テーマ
「自由」

建築

巡るスパイラル

野澤 春輝
山梨県立甲府工業高等学校

山の中に忽然と現れるガラスのスパイラル、その中では様々な体験をしつつ、高さや方向を変えながらこの山紫水明な山梨の眺望を取り込んでいく。
敷地は愛宕山の中腹部にある傾斜した土地である。愛宕山の景観にそった外観に加え、そこから見える美しい景色を生かすこと、そして、自然豊かな環境の中での人との出会いの場の提供を中心に考え設計した。
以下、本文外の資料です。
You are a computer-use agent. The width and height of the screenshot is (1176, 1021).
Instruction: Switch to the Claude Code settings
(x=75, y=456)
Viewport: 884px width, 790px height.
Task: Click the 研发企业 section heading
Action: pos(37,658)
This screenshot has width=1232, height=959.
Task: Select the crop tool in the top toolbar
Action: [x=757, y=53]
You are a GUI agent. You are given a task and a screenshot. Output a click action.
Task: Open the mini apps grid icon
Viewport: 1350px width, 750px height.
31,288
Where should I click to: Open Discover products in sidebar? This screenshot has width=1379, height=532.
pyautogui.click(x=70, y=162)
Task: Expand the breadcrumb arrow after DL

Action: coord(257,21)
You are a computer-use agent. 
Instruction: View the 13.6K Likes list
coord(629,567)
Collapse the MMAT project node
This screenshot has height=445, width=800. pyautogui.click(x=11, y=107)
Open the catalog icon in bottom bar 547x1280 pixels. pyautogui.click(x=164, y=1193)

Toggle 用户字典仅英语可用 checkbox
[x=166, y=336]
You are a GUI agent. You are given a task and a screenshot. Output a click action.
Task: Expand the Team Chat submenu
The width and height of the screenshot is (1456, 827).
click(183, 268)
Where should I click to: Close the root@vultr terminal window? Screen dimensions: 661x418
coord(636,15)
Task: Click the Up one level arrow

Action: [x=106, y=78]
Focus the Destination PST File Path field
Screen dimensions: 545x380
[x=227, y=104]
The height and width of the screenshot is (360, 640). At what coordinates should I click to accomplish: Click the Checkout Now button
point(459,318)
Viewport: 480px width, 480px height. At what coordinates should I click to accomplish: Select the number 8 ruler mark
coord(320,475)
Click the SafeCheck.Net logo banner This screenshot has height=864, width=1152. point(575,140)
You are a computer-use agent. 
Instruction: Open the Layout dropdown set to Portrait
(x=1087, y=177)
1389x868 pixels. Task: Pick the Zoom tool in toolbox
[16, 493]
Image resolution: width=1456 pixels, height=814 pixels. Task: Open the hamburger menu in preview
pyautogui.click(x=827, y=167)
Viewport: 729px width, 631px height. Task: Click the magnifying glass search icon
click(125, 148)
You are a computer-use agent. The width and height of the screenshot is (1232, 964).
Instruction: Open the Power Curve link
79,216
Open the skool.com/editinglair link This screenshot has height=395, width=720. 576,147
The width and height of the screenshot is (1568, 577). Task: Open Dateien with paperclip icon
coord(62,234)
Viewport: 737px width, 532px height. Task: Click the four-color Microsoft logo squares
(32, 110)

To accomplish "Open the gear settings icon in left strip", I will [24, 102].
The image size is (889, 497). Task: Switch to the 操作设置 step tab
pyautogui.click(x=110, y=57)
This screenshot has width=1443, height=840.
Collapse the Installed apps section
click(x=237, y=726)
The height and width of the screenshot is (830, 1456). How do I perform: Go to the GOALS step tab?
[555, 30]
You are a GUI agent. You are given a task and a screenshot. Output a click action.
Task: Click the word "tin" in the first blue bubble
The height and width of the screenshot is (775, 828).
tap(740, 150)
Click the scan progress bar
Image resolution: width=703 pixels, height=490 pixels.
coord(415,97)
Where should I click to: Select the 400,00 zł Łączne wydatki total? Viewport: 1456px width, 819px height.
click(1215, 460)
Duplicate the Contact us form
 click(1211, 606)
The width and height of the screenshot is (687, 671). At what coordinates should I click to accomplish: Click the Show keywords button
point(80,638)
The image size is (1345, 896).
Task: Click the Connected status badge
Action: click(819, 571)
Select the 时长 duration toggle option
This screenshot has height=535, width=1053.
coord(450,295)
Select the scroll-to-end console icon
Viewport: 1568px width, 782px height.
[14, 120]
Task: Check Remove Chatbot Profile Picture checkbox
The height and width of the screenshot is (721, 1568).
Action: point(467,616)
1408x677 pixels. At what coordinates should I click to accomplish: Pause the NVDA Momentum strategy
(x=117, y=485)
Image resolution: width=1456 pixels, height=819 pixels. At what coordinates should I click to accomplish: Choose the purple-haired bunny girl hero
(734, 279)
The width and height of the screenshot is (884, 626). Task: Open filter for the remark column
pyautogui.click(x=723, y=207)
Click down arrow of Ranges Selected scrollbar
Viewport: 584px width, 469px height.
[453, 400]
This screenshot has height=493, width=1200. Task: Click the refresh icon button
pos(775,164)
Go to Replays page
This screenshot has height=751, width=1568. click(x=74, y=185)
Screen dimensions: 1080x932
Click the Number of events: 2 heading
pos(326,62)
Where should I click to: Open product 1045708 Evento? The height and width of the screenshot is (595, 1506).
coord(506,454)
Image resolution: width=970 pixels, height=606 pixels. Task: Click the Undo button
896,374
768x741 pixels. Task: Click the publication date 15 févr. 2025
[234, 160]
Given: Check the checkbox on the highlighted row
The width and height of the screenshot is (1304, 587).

自然の傾斜面に呼応するように建物各階を斜床とし、周辺環境との調和を行った。またそれらをスロープで接続することにより空間の連続性を生み出している。さらに空間の全てを斜床で繋ぐことで、建物全体が1本の折れ曲がった道「スパイラル」が作られる。これにより人々は建物を巡りつつ山梨の美しい景色を見ながら、新たな出会いを発見することが出来る。外に出ることが少なくなり、人と実際に会う機会がなくなりつつある現代だからこそ、この施設が出会いの場、憩いの場として利用されることを望む。

クラス名:建築製図
課題名:地域の交流センター

課題の対象者は建築科2年生であり、鉄筋コンクリート造の「地域の交流センター」を設計する課題である。学生にとっては鉄筋コンクリート造を用いた初めての設計課題となった。山梨県甲府市に実在する既存の交流センターの敷地を参考にしている。敷地は小高い山の中腹にある傾斜地となっており、南面には雄大な富士山と甲府盆地の街並みが一望できる絶好のロケーションとなっているため、南側の空間をどのように設計するかを利用者の目線で考えることが必要である。
今回、課題を進めるにあたり、スタートは高校生の視点からでも空間をイメージしやすいよう「地域の中学高校生の課外活動・合宿」に活用できるような必要諸室の配置を生徒共通の設計条件とし、そこから個人のアイデアとして、学生のみならず地域住民も活用できる要素を盛り込んでいる。